>> start
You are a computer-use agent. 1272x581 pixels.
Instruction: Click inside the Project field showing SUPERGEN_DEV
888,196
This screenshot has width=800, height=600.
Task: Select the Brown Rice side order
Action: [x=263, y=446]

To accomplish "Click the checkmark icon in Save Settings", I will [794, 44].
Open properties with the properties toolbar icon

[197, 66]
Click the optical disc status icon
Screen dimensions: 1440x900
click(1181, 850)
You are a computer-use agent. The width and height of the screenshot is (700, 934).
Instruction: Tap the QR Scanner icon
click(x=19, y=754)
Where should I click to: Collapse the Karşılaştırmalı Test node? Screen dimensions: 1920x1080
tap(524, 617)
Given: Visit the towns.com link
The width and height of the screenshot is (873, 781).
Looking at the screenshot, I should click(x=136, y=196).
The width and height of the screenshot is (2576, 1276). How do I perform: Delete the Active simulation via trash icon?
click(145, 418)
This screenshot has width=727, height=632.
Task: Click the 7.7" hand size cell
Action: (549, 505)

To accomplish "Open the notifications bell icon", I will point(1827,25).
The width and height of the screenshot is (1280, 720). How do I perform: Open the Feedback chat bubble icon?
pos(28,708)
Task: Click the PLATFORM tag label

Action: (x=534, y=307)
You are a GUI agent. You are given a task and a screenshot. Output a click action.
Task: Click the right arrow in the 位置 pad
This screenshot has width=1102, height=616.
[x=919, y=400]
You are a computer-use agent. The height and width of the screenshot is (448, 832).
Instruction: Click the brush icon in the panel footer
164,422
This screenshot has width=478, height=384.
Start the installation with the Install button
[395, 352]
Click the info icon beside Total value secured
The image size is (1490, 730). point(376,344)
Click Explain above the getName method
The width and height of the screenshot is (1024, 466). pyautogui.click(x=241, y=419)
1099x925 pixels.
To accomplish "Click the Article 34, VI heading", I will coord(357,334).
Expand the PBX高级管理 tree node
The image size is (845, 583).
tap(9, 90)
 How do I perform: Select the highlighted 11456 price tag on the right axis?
>> end
- The problem
Can you reproduce word for word the lines of the material above, starting at the line that contains "Given: Visit the towns.com link" and ending at the line that contains "Action: (x=534, y=307)", with both of those lines included?

- Expected output
Given: Visit the towns.com link
The width and height of the screenshot is (873, 781).
Looking at the screenshot, I should click(x=136, y=196).
The width and height of the screenshot is (2576, 1276). How do I perform: Delete the Active simulation via trash icon?
click(145, 418)
This screenshot has width=727, height=632.
Task: Click the 7.7" hand size cell
Action: (549, 505)

To accomplish "Open the notifications bell icon", I will point(1827,25).
The width and height of the screenshot is (1280, 720). How do I perform: Open the Feedback chat bubble icon?
pos(28,708)
Task: Click the PLATFORM tag label

Action: (x=534, y=307)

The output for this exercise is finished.